Ferroptosis level detection
Glutathione Assay Kits (Cat no. K264, Biovision, USA) were employed in accordance with the manufacturer’s instructions to assess the glutathione (GSH) levels in U87 and LN229 cells. The levels of MDA were detected in U87 and LN229 cells using the Lipid Peroxidation (MDA) Assay Kit (Cat no. RK05818; Abconal, Wuhan, China), while the iron concentrations were analyzed utilizing an Iron Assay Kit (Cat no. ab83366, Abcam, USA). Glutathione peroxidase (GPX) activity detection kit (Cat no. BC1190, Solarbio, Beijing, China) was used to detect the total activity of GPX in U87 and LN229 cells.
ROS detection
The cells were seeded in triplicate in 6-well plates and cultured until reaching 80% confluence.
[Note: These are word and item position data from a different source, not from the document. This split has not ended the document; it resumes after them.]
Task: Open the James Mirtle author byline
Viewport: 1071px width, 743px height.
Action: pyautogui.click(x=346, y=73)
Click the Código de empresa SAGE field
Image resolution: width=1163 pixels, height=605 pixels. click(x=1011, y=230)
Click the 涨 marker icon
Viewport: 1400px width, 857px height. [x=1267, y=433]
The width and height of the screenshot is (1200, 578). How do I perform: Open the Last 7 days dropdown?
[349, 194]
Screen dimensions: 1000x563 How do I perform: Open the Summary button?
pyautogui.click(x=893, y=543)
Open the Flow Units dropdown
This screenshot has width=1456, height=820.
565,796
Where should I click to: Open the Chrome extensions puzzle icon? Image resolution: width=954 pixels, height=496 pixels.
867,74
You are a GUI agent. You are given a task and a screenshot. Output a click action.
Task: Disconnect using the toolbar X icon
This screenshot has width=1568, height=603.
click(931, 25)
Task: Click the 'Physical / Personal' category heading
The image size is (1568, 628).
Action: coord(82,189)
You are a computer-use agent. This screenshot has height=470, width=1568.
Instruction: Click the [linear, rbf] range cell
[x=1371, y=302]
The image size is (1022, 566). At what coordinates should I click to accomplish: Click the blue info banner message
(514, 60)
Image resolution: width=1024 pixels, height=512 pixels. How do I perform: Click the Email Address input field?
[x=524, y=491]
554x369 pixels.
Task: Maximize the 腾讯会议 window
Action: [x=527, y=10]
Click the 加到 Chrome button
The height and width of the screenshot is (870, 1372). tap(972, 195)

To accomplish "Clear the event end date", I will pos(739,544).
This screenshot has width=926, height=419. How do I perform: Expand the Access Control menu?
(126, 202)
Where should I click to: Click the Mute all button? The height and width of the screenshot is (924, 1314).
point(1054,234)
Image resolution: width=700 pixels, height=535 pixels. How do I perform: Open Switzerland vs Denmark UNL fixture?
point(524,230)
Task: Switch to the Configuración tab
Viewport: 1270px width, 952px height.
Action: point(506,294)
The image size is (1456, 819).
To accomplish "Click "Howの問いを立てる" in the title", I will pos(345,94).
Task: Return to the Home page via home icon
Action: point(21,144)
To quantify the levels of reactive oxygen species (ROS) in the entire cell population, the cells were cultured in fresh DMEM for 24 h and stained with 10 μM of 2′,7′-dichlorodihydrofluorescein diacetate (DCFH-DA; Invitrogen, USA). Flow cytometry was employed to assess the ROS levels, and the data were analyzed using FlowJo software (version: 7.4.1).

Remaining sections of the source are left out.